Thursday, September 18, 2008

The Golden Rule

We have been to two local network meetings this week - one for trainers and one for facilitators working in the Geneva area. We go to meet people, to contribute something and to learn about the particular topic they are discussing. Last night at the facilitators network meeting we created an interesting taxonomy of icebreakers and introduction exercises, organized by application (group size and level of formality needed). At the trainers meeting we had a demonstration of the power of people's energy fields- both the impact of your (positive/negative) thoughts on you and on others around you.

At these meetings, I also find myself learning something about these fields of practice more generally, through observing how the community members talk to each other, how they model their messages in demonstrating skills and knowledge to each other.

One thing beamed out at me this week. In these professions, there are some golden rules. One of the most important ones, one which sounds simple but is incredibly subtle, I believe, is: Be nice.

Whether you are facilitating or training, when people come together for any purposeful reason, you can be sure that in addition to their pens and papers, they bring with them a range of powerful emotions. They could be curious, excited, exasperated, stressed, bored, or all of these things at once; and you, as their process leader, get to create an experience for these people as individuals and together that works with all those feelings.

Whether you use facilitation or training as a blunt instrument or a fine tool, everything going on in that room is precipitated or mediated by you. As you feed back and summarise, it is also filtered by you. As you guide and build the process, it is directed by you. How people feel at the beginning, middle and end, is somehow affected by you. Where are you? Standing at the front or side of the room, moving in and out of their line of sight? What are you doing while that person is speaking, are you grimacing, talking to someone else, asking hard questions, smiling, affirming, paying complete attention. Are you modelling the behaviour that you want others to have in your session?

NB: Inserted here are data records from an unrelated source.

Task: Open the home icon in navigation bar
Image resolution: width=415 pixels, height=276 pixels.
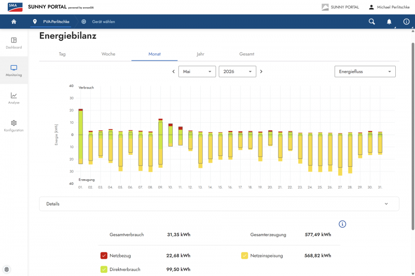Action: click(14, 22)
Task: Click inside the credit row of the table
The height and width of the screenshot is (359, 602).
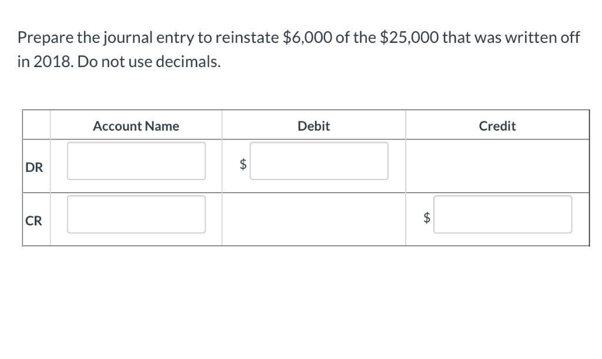Action: [x=313, y=218]
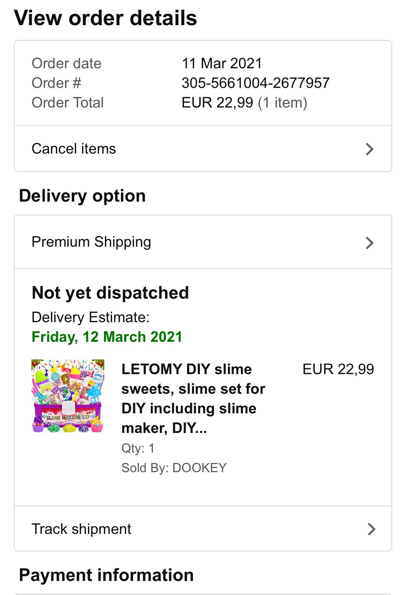Click the order number 305-5661004-2677957

pyautogui.click(x=255, y=83)
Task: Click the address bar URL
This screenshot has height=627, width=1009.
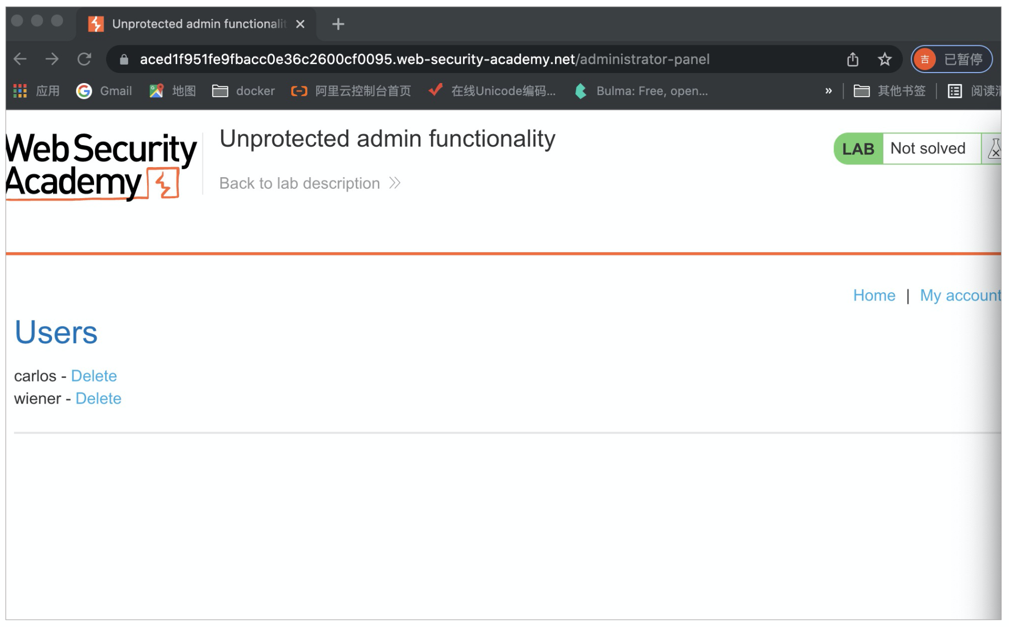Action: point(424,59)
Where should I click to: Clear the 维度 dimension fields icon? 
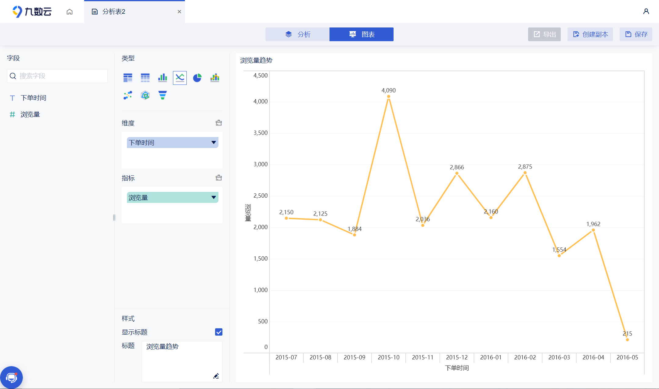point(219,123)
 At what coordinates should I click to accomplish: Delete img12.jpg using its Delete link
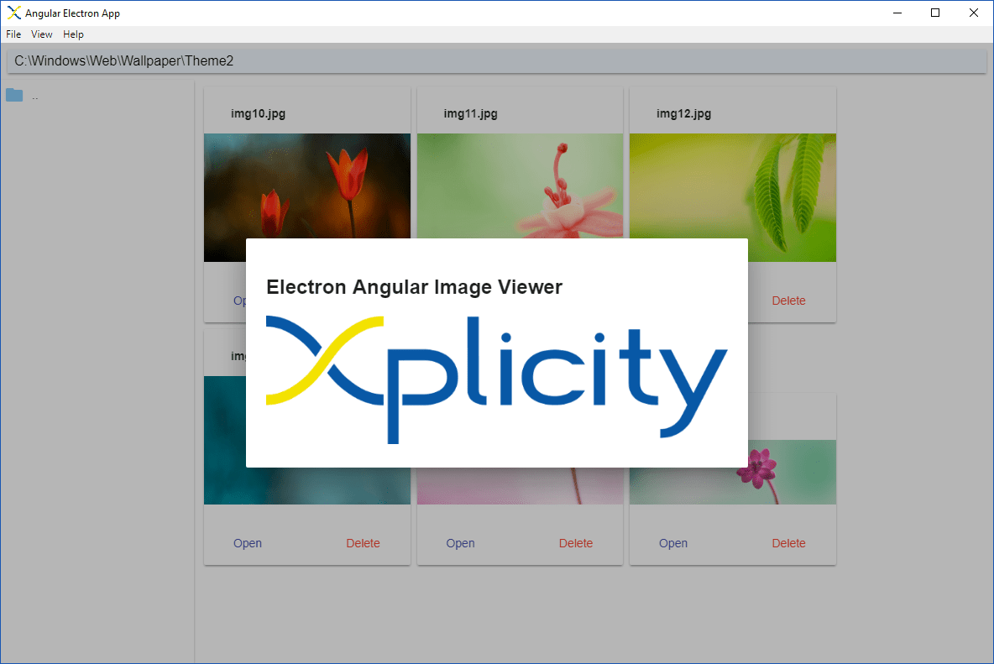pyautogui.click(x=788, y=301)
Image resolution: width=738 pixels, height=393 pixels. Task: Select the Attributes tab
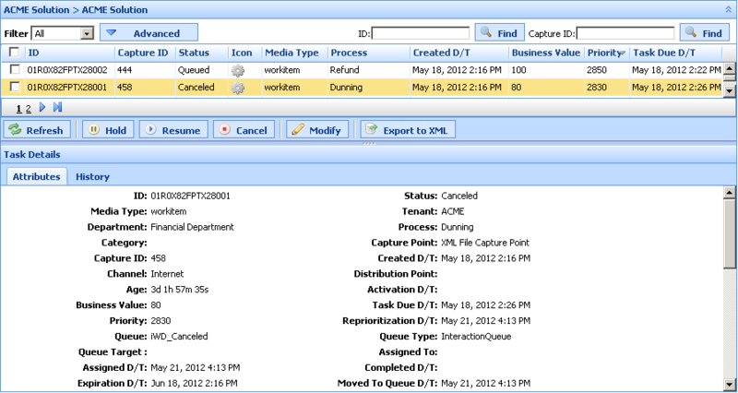tap(37, 176)
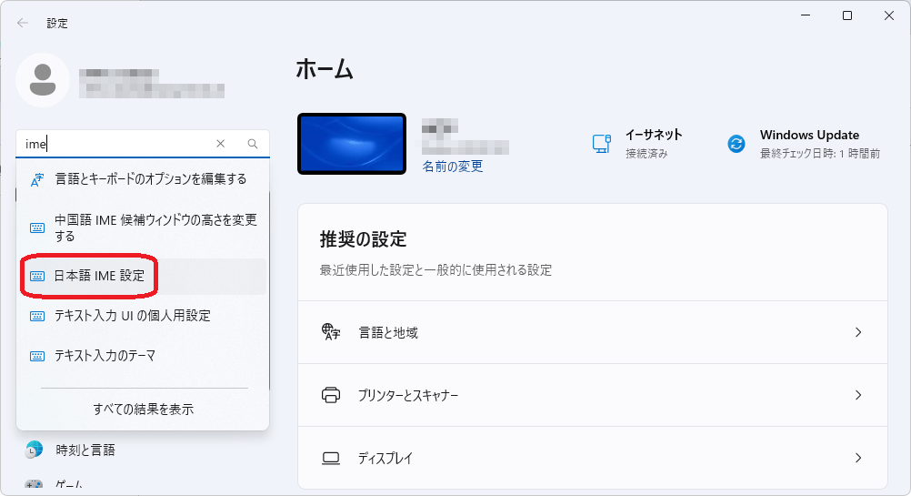Viewport: 911px width, 496px height.
Task: Click the Display monitor icon
Action: pos(331,457)
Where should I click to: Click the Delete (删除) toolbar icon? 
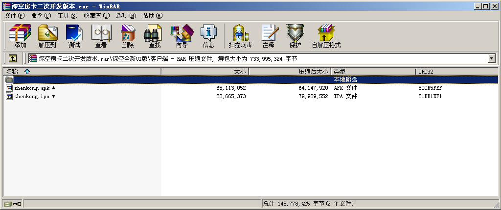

We want to walk into a room of nice people. We ask people to open up and dig deeply inside themselves for ideas, answers and questions. We ask people to stretch, to nudge themselves out of their comfort zone to learn and experience behaviour change. One of our responsibilities surely in intervening in these processes is to bring our good will and good intent, and leave aside everything else, but our genuine desire to help others. I really think one of the golden rules for process leaders is: Be nice. Be deeply and genuinely nice. And I think everyone can feel it when its there. I am thinking about what that means for me - think about what that means for you.